EUによる支援が決まったアイルランドの「ローン申請」と再生手続きは一般の個人や会社とどう違うのか
茨の道 自分のクビも危うくなったアイルランドのカウエン首相(11月21日) Cathal McNaughton-Reuters
オバマ政権は11月22日、EU(欧州連合)に巨額の資金支援を申請するというアイルランドの決断に支持を表明した。ではアイルランドは、ローンの申請書を記入することになるのだろうか。
答えはノー。EUは公式のローン申請書など用意していない。今回のような事態はそもそもあってはならず、想定の範囲外だからだ。仮に申請書があったとしても、定型の書式では間に合わない。商業銀行が定型の書式を使えるのは、借り手の資産や収入、信用度を過去の借り手の返済記録と比較することで、その信用力を測れるからだ。銀行はそのデータに基づいて、融資の可否や利率を判断する。
しかしアイルランドの場合、借金返済能力はとうにない。少なくとも民間銀行なら要求したであろう高い金利など支払いきれないことは周知の事実。
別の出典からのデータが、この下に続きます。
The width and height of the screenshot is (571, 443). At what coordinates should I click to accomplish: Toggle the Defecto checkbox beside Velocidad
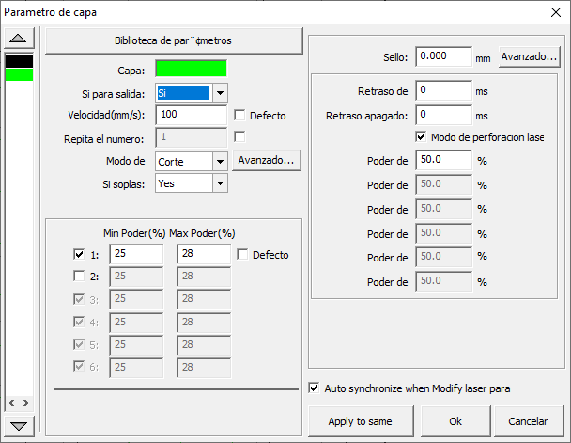click(240, 116)
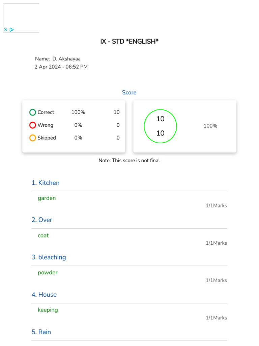Click the red Wrong circle icon
This screenshot has height=346, width=259.
(x=33, y=125)
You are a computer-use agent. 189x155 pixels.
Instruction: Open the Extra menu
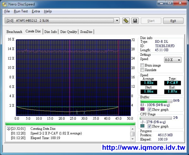(36, 11)
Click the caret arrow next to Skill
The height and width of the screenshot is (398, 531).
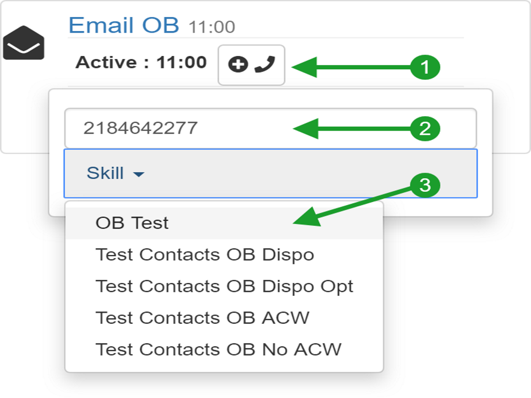click(x=138, y=175)
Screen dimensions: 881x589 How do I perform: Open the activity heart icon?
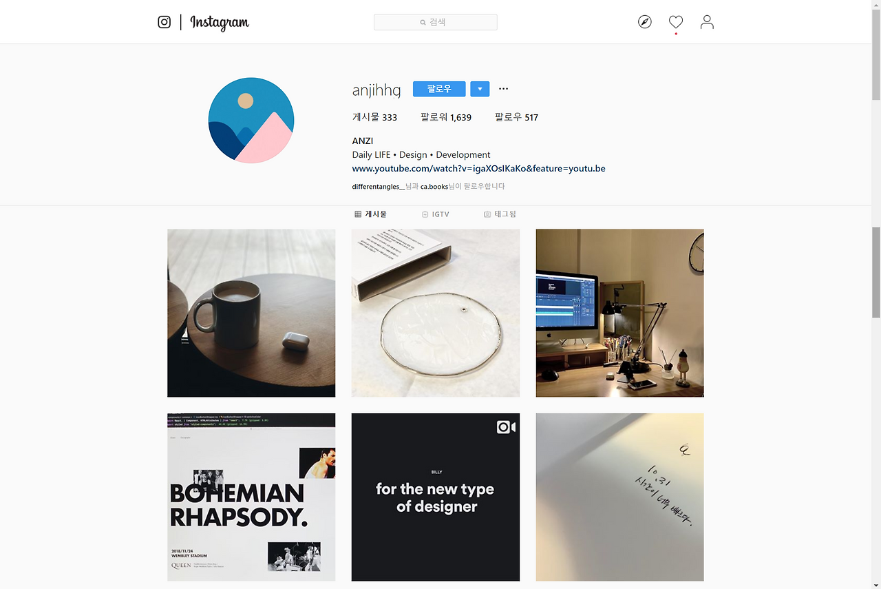tap(676, 22)
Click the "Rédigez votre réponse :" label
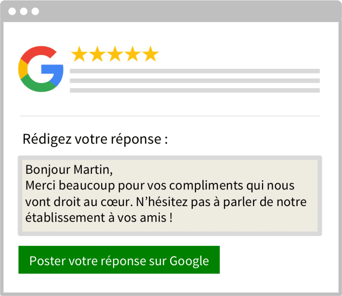 tap(95, 139)
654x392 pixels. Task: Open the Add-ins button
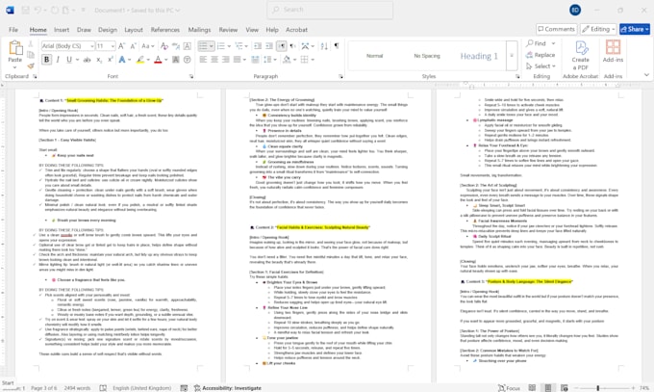pyautogui.click(x=613, y=51)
アイルランドがEUを頼るのは、申請書など書いたらそれこそ誰もお金を貸せない状態だからこそ。第一、普通の個人が住宅ローンを申し込む場合と違って、EUがアイルランドのローン申し込みを却下する可能性はまずない。
重要なのは申請書より覚書
またアイルランドの財政状況はすべて公開されているから、EUは悲惨な財政事情を審査するための申請書など必要ない。現在、ヨーロッパで進んでいる交渉は、アイルアンド経済の現状ではなく将来を見据えている。
民間の金融業に例えるなら、アイルランドの行動は融資の申し込みというより企業の再生手続きに近い。倒産した企業と同じように、アイルランドも過去には失敗したものの、今後数年で赤字から抜け出すための周到な計画があると、EUを説得しなければならない。再建計画には、国際的に見て極めて低い水準にあった法人税の引き上げや金融業界の再編が含まれるだろう。
アイルランドに対する金融支援の際に最も重要な書類は覚書だ。アイルランド政府の代表、おそらくはブライアン・レニハン財務相と、オリ・レーン欧州委員(経済・通貨問題担当)が覚書にサインし、アイルランドと欧州中央銀行、IMF(国際通貨基金)、欧州委員会が写しを保管する。
覚書には、EUから金融支援を受け続けるために必要な条件が記されるだろう。もしアイルランドが約束を履行できなければ、EU諸国はアイルランドへの融資を停止できる。EUがギリシャに金融支援パッケージを提供した際にも、似たような覚書が交わされており、契約の履行状況をEUの担当者が定期的に確認している。アイルランドも同じ道をたどることになる。